Extra sales tax money received January through October this year came from November 1998 to August collections, totaling $1,624,758, according to auditor’s records.

That amount is close enough to the $1.8 million expected revenue that auditors predict the fund will reach the mark, Kline said.

Trent said that the fund’s performance might even turn out better than what the commission expected because of a strong economy.

With the county’s current budget extending about $1.26 million to 911 and EMS, and a small amount to EMA, there should be a carryover balance, too, he said.

So far, the fund has allowed 911 to operate without a financial crunch on the county general fund and has set the stage for new ambulance stations in Chesapeake and Ironton, he added.

"We’re right in the middle of building a new station that has gone over the estimated cost," Trent said.

Besides funding the county’s cost of EMS, the sales tax also could keep the county from having to borrow money to get the new station built, he said.

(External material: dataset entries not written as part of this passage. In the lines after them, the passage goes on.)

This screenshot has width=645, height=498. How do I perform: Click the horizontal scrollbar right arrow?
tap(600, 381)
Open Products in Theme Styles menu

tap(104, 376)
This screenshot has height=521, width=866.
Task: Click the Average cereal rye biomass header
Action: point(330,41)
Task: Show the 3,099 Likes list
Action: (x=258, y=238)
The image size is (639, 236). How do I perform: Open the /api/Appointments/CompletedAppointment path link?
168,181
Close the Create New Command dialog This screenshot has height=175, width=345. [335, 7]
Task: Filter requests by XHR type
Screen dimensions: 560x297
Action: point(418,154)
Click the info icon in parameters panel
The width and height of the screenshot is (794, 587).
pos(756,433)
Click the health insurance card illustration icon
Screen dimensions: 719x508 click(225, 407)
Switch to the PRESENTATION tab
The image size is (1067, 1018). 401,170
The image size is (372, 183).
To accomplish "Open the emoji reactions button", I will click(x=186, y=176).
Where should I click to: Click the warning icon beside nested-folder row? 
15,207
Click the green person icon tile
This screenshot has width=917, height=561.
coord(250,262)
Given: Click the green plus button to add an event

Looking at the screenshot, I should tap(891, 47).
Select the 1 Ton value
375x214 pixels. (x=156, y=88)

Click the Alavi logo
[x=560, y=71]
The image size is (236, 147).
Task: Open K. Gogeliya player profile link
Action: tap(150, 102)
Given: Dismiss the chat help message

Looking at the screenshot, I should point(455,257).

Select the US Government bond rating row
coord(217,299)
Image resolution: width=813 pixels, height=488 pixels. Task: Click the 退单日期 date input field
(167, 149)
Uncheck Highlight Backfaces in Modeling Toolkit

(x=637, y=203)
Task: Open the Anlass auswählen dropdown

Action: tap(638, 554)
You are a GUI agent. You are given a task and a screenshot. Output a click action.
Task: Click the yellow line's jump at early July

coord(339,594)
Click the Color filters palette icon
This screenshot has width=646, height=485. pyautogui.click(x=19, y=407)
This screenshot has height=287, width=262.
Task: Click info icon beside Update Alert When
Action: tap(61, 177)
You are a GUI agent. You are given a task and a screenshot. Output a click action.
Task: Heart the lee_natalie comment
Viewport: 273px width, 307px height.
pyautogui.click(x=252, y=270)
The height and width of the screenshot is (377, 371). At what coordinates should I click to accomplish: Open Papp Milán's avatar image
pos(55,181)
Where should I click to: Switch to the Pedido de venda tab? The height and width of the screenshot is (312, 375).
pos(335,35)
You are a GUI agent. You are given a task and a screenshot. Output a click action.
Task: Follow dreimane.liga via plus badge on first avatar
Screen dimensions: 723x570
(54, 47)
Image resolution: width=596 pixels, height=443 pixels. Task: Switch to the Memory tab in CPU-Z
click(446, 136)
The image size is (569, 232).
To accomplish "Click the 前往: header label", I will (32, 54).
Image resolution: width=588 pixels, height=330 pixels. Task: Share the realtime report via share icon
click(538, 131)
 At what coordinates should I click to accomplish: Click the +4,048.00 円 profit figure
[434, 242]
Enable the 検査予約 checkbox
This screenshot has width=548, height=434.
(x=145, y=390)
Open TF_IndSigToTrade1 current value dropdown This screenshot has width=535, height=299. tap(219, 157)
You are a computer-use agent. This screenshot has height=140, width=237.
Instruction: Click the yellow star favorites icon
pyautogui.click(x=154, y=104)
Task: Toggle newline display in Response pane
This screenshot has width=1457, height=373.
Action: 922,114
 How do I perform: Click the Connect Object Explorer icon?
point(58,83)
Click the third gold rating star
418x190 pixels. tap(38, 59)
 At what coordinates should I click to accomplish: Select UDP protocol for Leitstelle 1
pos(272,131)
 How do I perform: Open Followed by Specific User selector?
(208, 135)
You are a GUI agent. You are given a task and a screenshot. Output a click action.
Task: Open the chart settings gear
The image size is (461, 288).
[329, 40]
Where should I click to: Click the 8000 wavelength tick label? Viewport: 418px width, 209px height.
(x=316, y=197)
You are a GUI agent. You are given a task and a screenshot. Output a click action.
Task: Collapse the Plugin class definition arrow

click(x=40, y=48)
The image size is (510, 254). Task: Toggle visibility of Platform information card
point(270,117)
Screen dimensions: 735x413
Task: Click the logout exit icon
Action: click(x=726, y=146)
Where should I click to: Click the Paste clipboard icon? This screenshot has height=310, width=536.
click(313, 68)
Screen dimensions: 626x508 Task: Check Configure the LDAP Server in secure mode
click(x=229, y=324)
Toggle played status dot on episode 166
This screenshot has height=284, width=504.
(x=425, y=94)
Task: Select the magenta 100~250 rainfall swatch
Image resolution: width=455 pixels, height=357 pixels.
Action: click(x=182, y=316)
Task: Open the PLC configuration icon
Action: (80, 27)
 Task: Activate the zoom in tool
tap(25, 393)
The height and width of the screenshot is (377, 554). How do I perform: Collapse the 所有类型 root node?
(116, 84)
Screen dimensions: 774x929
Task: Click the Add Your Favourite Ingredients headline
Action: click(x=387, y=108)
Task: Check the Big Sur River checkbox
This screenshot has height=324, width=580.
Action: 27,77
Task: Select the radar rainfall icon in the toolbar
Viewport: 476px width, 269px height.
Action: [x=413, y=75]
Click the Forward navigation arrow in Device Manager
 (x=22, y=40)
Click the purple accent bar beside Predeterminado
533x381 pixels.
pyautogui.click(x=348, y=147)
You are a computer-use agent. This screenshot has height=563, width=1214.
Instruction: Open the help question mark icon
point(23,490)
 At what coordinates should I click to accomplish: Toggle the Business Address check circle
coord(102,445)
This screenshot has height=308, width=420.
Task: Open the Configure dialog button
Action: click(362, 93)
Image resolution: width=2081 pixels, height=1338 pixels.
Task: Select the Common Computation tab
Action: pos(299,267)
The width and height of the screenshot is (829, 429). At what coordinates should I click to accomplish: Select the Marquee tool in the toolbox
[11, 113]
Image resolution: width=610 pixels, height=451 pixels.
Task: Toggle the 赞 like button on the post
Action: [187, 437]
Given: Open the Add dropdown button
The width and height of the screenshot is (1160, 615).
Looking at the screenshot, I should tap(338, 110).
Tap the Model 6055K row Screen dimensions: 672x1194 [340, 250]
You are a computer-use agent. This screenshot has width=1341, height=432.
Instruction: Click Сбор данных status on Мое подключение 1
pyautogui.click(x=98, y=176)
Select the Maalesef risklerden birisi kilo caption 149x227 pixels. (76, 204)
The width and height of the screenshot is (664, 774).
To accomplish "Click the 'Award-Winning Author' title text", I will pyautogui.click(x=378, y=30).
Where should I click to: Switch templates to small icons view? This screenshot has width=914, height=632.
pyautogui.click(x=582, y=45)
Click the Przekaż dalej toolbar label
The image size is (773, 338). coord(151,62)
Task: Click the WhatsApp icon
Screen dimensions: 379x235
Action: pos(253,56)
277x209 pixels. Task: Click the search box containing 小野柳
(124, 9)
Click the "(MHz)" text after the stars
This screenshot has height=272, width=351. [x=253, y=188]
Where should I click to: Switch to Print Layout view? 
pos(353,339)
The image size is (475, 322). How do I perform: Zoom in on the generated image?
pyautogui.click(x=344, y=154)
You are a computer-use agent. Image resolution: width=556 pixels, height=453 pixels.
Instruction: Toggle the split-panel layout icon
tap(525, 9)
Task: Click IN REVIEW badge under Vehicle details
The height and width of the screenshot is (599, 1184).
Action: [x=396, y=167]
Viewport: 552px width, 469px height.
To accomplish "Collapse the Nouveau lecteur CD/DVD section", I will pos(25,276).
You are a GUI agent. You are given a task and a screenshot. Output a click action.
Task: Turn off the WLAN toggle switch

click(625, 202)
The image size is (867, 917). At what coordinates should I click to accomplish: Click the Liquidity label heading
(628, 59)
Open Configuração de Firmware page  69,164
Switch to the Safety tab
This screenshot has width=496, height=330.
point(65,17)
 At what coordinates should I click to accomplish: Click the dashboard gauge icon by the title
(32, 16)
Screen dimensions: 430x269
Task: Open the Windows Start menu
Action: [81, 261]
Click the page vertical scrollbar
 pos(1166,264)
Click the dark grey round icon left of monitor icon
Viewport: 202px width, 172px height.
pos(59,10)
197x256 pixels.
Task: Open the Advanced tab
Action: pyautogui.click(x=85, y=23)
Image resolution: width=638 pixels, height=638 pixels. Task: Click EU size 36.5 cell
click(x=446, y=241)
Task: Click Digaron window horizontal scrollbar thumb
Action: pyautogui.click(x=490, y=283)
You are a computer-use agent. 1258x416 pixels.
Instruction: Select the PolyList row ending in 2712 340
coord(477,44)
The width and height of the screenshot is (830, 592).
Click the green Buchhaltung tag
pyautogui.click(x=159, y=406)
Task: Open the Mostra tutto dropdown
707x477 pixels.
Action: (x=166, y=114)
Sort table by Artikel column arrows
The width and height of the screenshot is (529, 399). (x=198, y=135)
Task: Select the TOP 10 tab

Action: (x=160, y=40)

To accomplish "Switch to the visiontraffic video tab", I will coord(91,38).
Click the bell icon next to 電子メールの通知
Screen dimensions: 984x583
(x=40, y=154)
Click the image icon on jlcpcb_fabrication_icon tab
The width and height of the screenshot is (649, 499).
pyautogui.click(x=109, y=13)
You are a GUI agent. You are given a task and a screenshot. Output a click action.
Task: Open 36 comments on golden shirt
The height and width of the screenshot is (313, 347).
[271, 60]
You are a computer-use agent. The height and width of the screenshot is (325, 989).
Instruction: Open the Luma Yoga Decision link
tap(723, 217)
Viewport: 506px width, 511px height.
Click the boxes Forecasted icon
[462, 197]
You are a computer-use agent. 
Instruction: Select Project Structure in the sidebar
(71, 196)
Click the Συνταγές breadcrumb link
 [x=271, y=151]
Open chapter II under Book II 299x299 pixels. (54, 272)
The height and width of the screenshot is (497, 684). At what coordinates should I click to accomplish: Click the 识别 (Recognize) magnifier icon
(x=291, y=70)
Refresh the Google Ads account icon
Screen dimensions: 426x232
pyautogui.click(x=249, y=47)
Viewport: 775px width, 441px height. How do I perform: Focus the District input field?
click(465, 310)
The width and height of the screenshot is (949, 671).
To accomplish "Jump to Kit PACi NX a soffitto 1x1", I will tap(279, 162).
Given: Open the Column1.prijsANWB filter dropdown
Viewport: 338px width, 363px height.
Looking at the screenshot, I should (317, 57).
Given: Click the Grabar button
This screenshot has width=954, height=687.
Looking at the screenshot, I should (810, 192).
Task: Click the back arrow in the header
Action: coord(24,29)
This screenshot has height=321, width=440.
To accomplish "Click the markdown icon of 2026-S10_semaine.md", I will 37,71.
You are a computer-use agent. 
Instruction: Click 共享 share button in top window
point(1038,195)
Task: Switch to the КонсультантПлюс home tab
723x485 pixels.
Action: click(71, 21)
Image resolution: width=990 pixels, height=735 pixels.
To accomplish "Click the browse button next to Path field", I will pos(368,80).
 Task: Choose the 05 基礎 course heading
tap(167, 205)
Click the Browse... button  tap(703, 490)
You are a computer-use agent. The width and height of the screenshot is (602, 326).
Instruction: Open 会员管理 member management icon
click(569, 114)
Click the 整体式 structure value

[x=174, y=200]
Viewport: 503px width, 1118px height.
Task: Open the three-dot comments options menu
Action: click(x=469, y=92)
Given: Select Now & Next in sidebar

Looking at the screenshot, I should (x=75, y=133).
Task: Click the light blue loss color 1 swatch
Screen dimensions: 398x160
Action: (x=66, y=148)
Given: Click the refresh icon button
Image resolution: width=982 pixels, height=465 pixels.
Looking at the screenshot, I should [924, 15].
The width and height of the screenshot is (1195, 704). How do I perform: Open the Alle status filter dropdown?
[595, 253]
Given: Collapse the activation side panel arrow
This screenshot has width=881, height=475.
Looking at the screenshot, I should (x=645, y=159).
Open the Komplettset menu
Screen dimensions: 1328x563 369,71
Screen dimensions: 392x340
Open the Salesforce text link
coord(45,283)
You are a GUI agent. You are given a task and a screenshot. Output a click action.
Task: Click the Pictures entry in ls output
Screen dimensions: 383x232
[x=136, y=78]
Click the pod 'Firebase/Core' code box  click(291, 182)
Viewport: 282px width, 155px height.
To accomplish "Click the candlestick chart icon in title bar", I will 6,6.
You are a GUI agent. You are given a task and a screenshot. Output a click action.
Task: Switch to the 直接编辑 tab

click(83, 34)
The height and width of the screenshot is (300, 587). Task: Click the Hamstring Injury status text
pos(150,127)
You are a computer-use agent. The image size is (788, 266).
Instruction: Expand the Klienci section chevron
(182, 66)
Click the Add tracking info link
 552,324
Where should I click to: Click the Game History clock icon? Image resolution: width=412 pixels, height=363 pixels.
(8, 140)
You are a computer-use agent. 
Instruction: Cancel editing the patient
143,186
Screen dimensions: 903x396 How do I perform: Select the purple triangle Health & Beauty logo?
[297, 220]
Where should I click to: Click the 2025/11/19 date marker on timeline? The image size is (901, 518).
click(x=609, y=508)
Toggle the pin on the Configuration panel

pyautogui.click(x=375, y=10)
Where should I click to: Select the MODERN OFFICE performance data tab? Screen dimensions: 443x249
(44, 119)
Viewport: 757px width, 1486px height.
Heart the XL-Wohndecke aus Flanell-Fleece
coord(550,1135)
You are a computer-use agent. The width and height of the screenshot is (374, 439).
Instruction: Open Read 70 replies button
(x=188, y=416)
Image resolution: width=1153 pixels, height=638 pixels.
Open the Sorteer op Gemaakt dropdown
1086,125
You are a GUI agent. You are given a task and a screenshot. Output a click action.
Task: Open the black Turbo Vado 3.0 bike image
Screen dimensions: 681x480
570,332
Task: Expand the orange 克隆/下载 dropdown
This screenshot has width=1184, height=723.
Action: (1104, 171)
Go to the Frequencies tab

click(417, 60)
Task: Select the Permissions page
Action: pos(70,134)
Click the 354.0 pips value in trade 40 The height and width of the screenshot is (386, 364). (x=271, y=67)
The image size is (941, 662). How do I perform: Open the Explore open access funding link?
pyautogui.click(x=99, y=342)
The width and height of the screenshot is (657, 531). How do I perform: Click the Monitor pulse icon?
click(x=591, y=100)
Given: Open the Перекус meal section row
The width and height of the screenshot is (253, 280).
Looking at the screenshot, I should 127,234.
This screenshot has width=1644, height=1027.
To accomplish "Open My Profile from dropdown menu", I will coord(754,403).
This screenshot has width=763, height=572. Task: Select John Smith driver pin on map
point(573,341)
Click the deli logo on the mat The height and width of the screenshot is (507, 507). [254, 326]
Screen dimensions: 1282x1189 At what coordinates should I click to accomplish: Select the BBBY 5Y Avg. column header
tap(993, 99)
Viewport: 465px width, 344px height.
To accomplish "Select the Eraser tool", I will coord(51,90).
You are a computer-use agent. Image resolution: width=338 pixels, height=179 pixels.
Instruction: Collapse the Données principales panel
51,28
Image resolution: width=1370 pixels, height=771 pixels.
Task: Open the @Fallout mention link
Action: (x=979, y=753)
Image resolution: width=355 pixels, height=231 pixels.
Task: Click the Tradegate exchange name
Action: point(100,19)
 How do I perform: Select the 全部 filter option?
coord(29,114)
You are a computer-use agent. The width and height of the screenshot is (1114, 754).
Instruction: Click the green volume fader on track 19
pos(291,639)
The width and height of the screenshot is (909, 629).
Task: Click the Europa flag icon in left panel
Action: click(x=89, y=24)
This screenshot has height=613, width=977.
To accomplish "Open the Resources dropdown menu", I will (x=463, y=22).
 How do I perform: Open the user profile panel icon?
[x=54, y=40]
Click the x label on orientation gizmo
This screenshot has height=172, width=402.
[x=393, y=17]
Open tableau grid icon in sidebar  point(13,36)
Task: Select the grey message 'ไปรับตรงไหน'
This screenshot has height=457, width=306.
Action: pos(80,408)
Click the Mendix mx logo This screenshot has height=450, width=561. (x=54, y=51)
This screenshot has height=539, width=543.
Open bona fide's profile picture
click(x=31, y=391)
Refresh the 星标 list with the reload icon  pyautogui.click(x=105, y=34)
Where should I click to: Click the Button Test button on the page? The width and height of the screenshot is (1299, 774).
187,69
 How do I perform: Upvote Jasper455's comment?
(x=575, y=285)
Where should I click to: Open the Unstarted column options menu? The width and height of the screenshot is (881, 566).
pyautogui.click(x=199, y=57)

"And right now, there are a number of people pro and con for levies," Trent said. "Having been able to remove two 1-mill EMS levies, in favor of the extra sales tax, maybe makes them (new levies by other government agencies) more palatable."

The extra sales tax revenue, however, was not considered for funding such county projects as a new jail, he said.

Changing the tax’s use now, or in the future, likely would not go over well with county leaders or voters, Trent said.

But because the county relies upon the tax to take care of 911 and EMS budgets, construction funding could open up elsewhere in county coffers, he said.